In 1981, after the publication of Clare Sterling’s book, “The Terror Network,” which argued that global terrorists were actually pawns of the Soviets, leading hard-liners asked the CIA to look into the relationship between Soviets and terrorist organizations. The agency concluded that although there was evidence that the Soviets had assisted groups such as the Palestine Liberation Organization with weapons and training, there was no evidence that the Soviets encouraged or approved these groups’ terrorist acts. However, hard-liners like Secretary of State Alexander Haig, CIA Chief William Casey and Policy Planning Director Wolfowitz rejected the draft as a naive, exculpatory brief and had the draft retooled to assert that the Soviets were heavily involved in supporting “revolutionary violence worldwide.”

Since they never adjust to changing circumstances or admit any new evidence that doesn’t fit their preconcieved notions, this was still the framework they were working from when bin Laden came on the scene. It’s why the neocon nutcase Laurie Mylroie was able to convince people in the highest reaches of the Republican intelligensia that Saddam had something to do with bin Laden, even though there was never a scintilla of evidence to back it up. They simply could not,and cannot to this day, come to grips with the fact that their view of how terrorism works — through “rogue states” and totalitarian sponsorship — is simply wrong.

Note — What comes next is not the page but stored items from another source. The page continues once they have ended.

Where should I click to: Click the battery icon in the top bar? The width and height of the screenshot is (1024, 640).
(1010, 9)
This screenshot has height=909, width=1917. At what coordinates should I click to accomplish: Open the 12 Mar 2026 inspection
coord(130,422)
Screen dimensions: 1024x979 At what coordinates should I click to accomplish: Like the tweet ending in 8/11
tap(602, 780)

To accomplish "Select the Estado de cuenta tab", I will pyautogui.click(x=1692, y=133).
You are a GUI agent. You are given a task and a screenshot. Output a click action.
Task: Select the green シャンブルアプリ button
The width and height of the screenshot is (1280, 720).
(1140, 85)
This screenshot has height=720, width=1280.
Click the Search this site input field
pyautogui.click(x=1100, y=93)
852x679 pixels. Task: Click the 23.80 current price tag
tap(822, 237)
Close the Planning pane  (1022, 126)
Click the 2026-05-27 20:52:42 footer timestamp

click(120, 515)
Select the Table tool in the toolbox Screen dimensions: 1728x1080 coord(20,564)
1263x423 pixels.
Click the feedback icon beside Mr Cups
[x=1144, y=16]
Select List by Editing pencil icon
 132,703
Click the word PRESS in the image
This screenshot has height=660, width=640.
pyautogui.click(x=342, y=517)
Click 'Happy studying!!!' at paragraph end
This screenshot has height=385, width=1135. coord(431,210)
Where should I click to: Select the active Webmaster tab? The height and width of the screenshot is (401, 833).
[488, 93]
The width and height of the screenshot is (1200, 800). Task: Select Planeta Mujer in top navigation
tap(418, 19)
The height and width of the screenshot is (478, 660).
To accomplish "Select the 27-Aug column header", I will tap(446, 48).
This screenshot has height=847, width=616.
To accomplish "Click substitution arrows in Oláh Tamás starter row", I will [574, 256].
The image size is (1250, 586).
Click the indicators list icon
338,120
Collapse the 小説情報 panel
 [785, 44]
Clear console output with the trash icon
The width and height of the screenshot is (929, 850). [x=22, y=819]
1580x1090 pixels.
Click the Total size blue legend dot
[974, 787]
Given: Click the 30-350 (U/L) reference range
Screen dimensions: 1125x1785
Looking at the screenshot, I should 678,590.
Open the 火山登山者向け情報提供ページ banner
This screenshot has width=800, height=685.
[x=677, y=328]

When Clare Sterling’s book came out CIA director William Casey was said to have told his people, “read Claire Sterling’s book and forget this mush. I paid $13.95 for this and it told me more than you bastards who I pay $50,000 a year.” Wolfowitz and Feith are said to have told their staff in the Pentagon to read Laurie Mylroie’s book about Saddam and al Qaeda. Richard Clarke, in “Against All Enemies” quotes Wolfowitz as saying: “You give Bin Laden too much credit. He could not do all these things like the 1993 attack on New York, not without a state sponsor. Just because FBI and CIA have failed to find the linkages does not mean they don’t exist.”

This, then, is simply how they think. It’s as Rob Cordry says, “the facts are biased.” (That’s the state of mind that led neocon Judith Miller to make her bizarre incomprehensible comment “I was proved fucking right!”) They truly believe that even though they have been completely wrong about everything for the past thirty years that it just can’t be so.

And no matter what, in their minds the the CIA is always trying to screw them.

So the political environment in which Valerie Plame was outed was virtually hallucinogenic. There may have really been some part of certain members of the Bush administration’s dysfunctional lizard brains that really thought in July of 2003 that the CIA had been trying to set them up and used Joe Wilson to do it.

But it’s not July of 2003 now, is it? It’s two years later and we know for a fact that the analysts, including Wilson, who said the Niger deal was bullshit were right and we know that the analysts who doubted the evidence about Saddam’s WMD were right too.

Not that this will stop the Team B neocons from insisting that “they were proved fucking right.” They really are delusional and they always have been.

This blood feud between the Team B neocons and the CIA has been getting this country into trouble for 30 years, culminating in the epic strategic blunder of Iraq. It’s time it is stopped.